Task to complete
Drop the pictures; give again exactly the lines from the one holding "Click the Item Details section heading" through the end of the data.

Saved data entries:
Start of Block

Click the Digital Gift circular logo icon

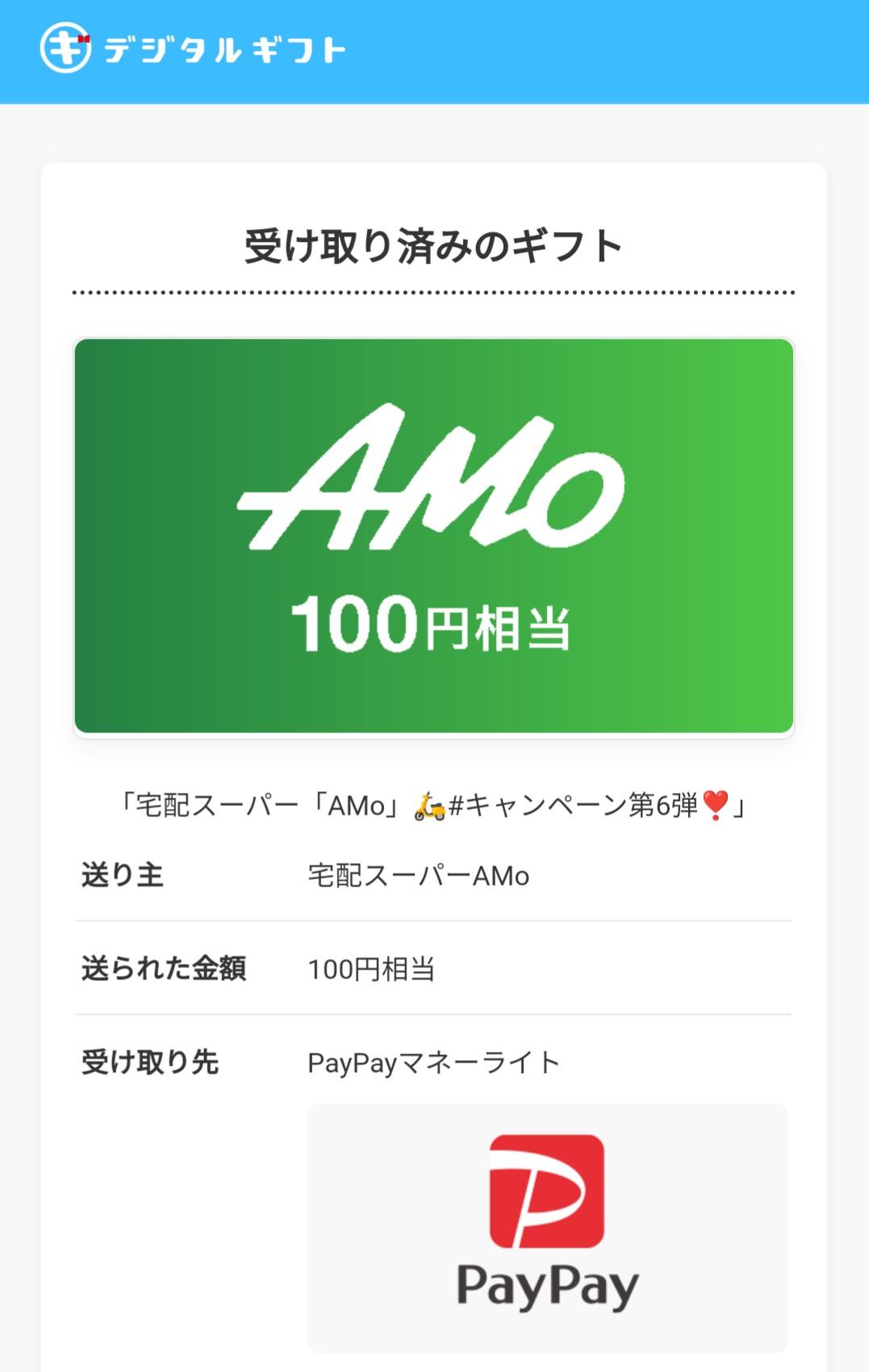point(65,48)
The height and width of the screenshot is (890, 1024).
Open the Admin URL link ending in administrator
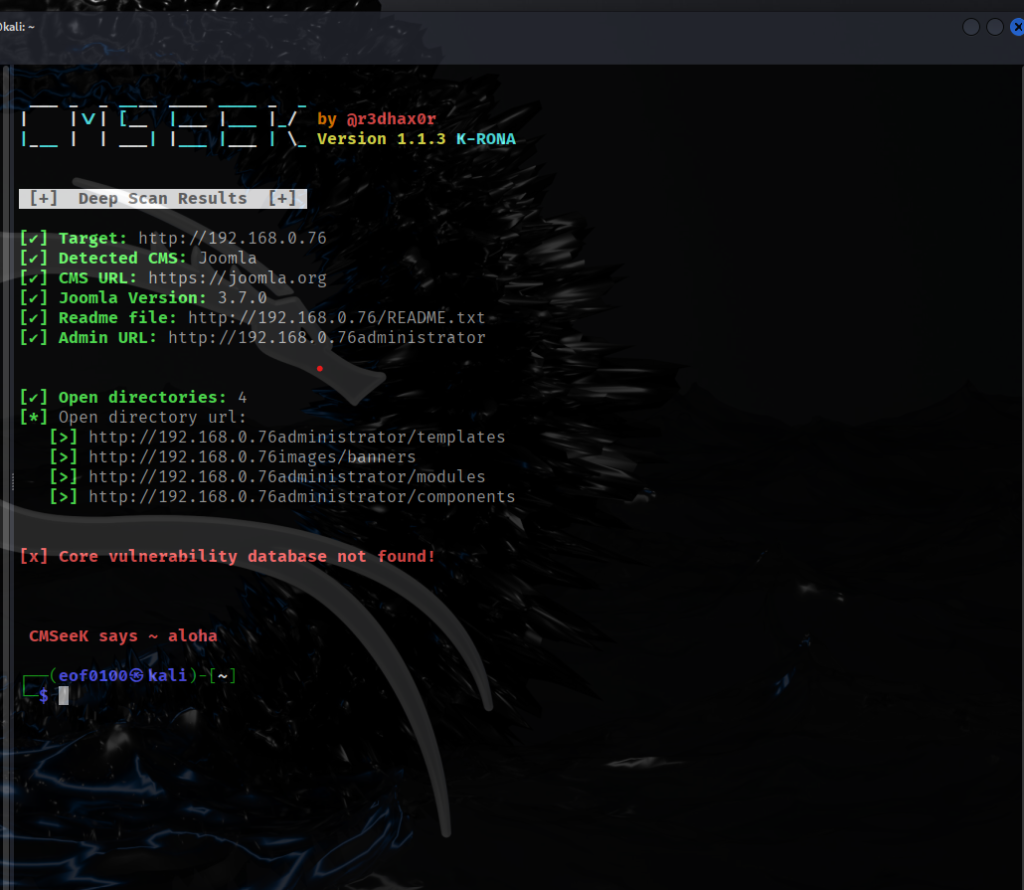pos(326,338)
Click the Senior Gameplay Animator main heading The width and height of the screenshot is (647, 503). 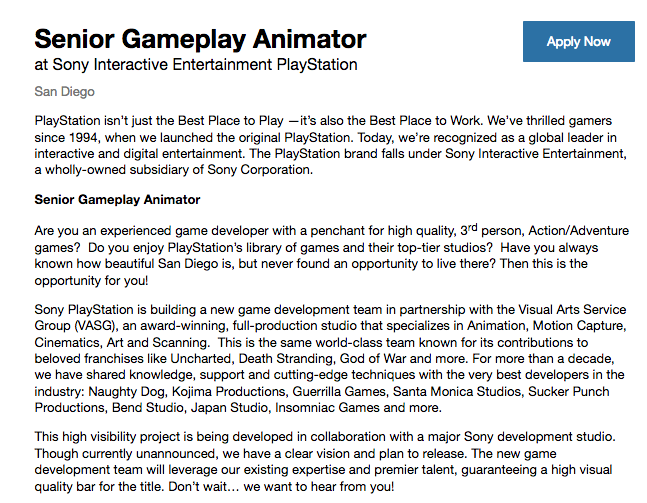[x=200, y=40]

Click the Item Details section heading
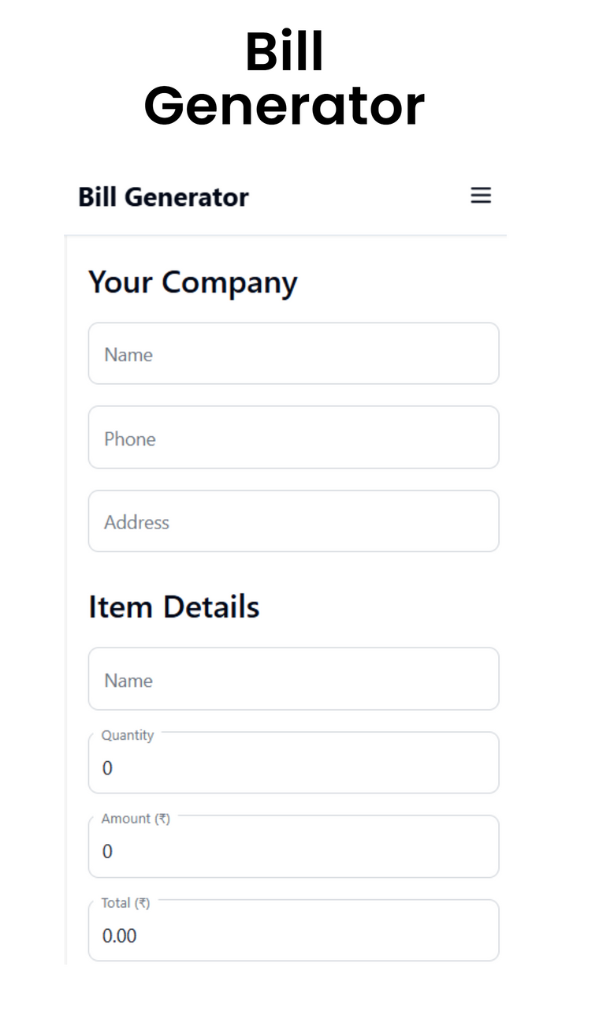(175, 607)
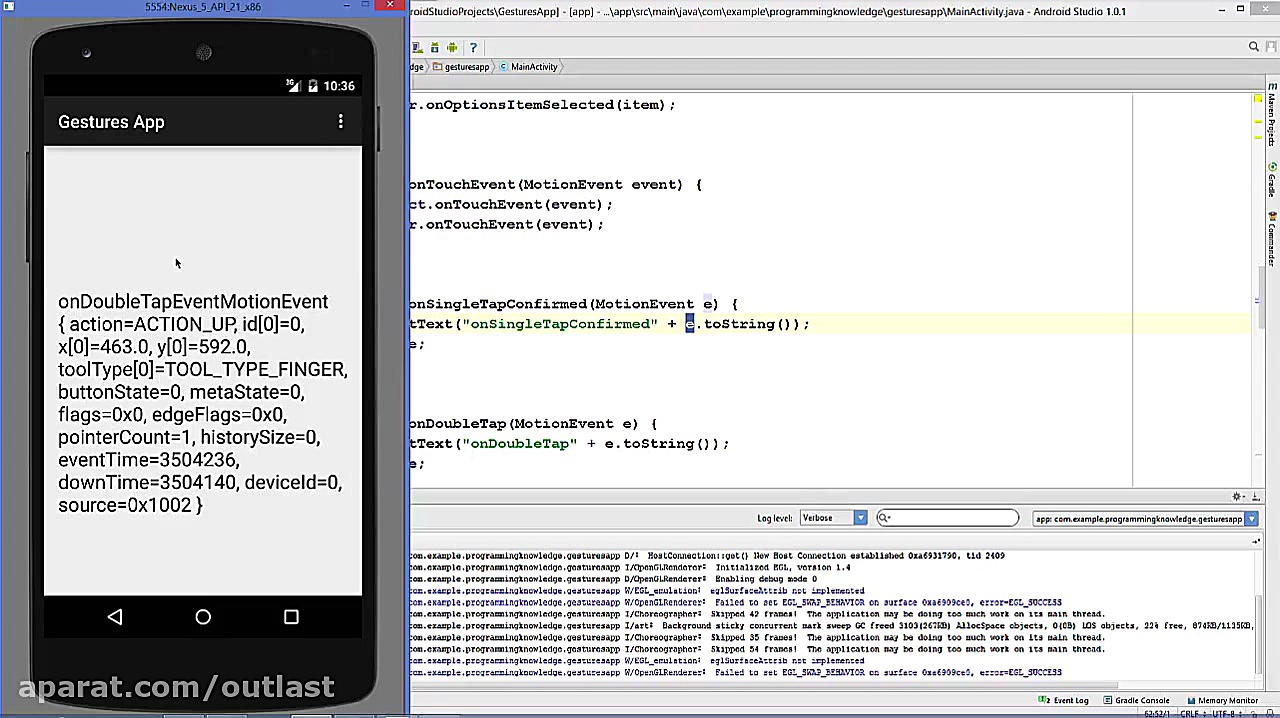Open SDK Manager from the toolbar

[x=434, y=47]
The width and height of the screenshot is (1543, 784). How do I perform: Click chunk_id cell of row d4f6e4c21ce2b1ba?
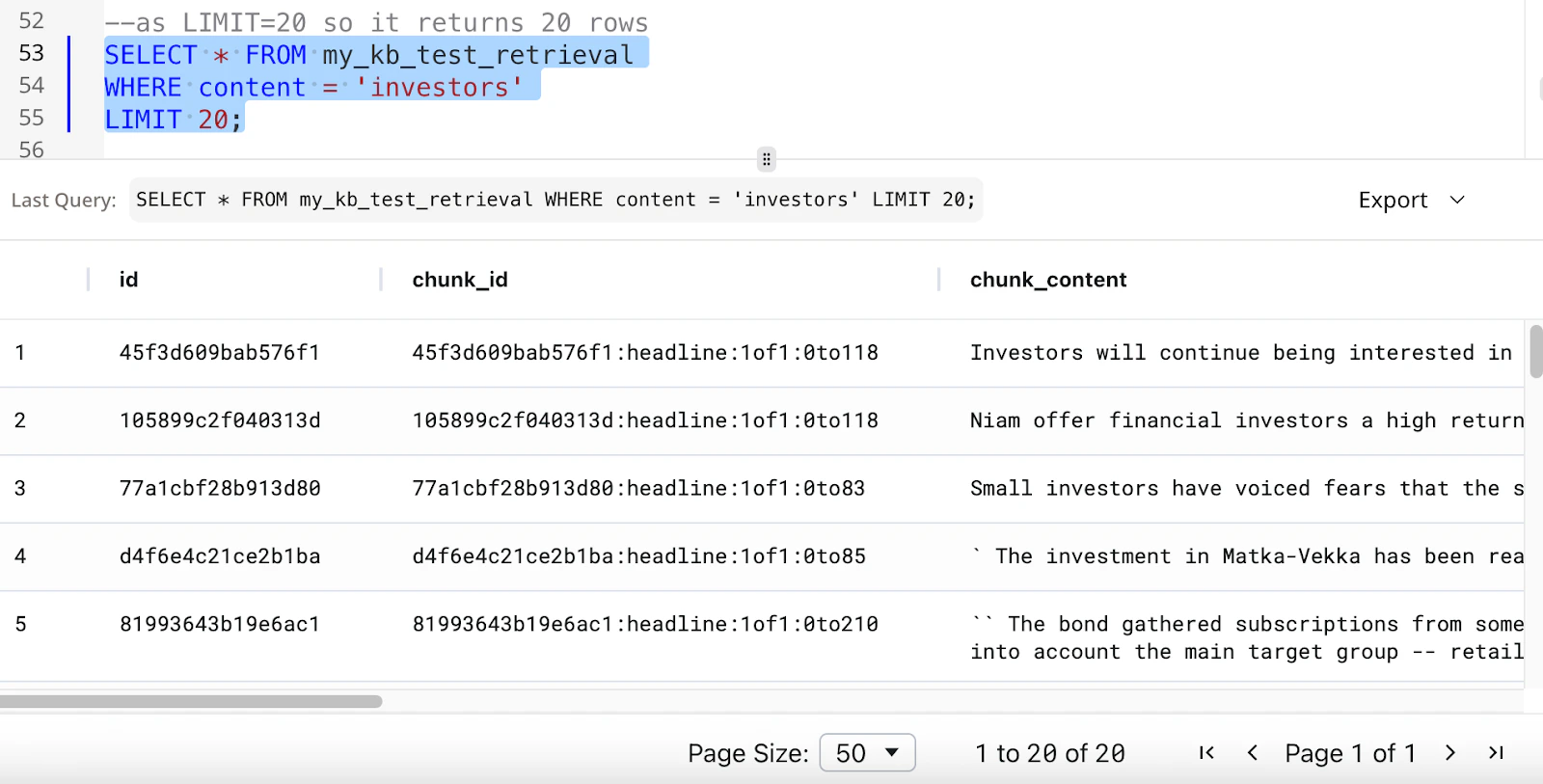click(x=638, y=556)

End of Block

Answer section
Click the Item Details section heading
(175, 607)
Open SDK Manager from the toolbar

[x=434, y=47]
The width and height of the screenshot is (1543, 784). How do I perform: Click chunk_id cell of row d4f6e4c21ce2b1ba?
click(x=638, y=556)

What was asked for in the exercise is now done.